Conditional Probability and Bayes's Theorem

Conditional probability is one of the most intuitive subjects in Probability theory, which you can ascertain the basics of independence in statistical terms. Conditional probability examines the probability of an event given that another event occurs, which can be briefly explained as the probability of intersection of these two events divided by the probability of an event that is required to occur. Let's suppose the probability of event A in the condition of the event B occuring. Then we will see:

\begin{equation}p(A|B)=\frac{p(A\cap{B})}{p(B)}\end{equation}

This equation basicaly indicates that probability of event A is constrained by the event B. Thus we divide the probability of intersection of these events with probability of event B, which restricts the universal set.

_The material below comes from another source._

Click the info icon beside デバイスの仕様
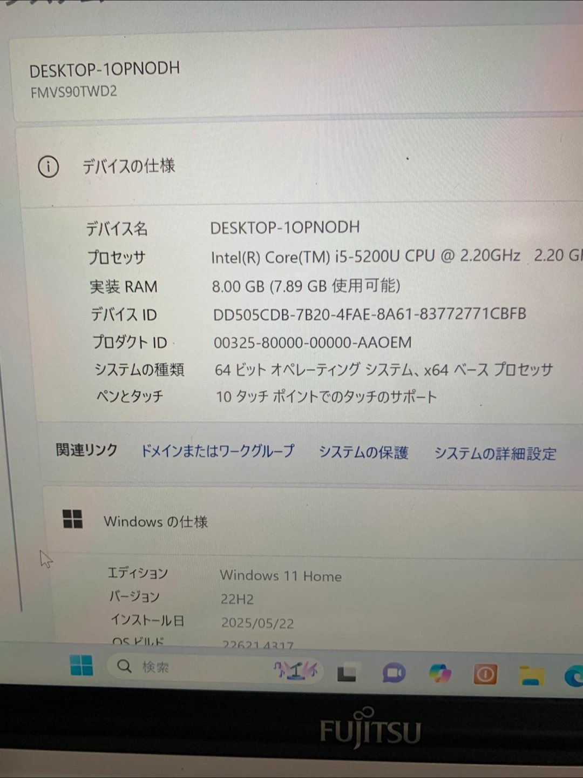 [49, 166]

Most of the time, we are confused conditional probability and the one of the important features of Probability theory which is the state of mutually exclusive. In the case of mutually exclusive, the probability of intersection of these two events is equal to zero. 
\begin{equation}p(A\cap{B})=0\end{equation}

However, for the conditional probability we try to observe whether the probability of an event is dependent on another event. Yes, if two of these given events are mutually exclusive, then conditional probabilities will be equal to zero. But, rather than following this path, the term statistical independence will arise. To find whether two events are independent from each other, mutually exclusiveness does not help us to find a sufficient conclusion (if two events are mutually exclusive and indepent from each other, at least one of the events has zero probability of occuring). 

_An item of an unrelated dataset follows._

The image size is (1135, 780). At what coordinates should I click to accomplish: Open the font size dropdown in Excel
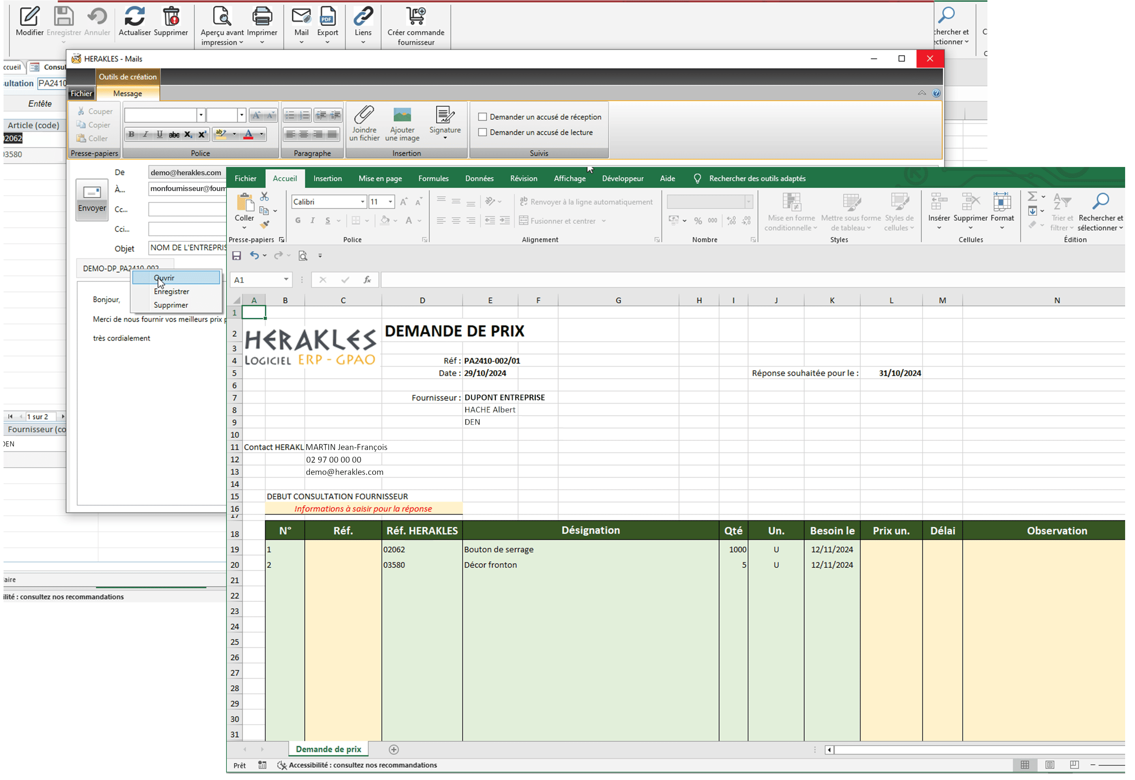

So, if the probability of event A is equal to conditional probability of event A in the condition of event B, then these two events are independent. Because, the existence of event B as a constraint on event A does not lead to change in probability of event A.
\begin{equation}p(A|B)=\frac{p(A\cap{B})}{p(B)}=p(A)\end{equation}
\begin{equation}p(A\cap{B})=p(A)\times p(B)\end{equation}

Most appopriate example would be coin toss. We know that the conclusion we will get for tossing a coin is not dependent on the conclusion that we got from previous toss. Thus, we multiply each try with each other in order to find the probability:

\begin{equation}p(E_1\cap{E_2}\cap{E_3})=p(E_1)\times p(E_2)\times p(E_3)\end{equation}

To briefly explain the difference between mutually exclusive and statistical independence, take two different events that are not dependent to each other in logical sense. Suppose first event is drinking water and second one is a car passes in front of the home. These events cannot be related in a logical base. However, one might experience a time period while drinking water a car passes in front of his home. This reduces the mutually exclusiveness of these two events, though this does not mean that these two events are not independent. 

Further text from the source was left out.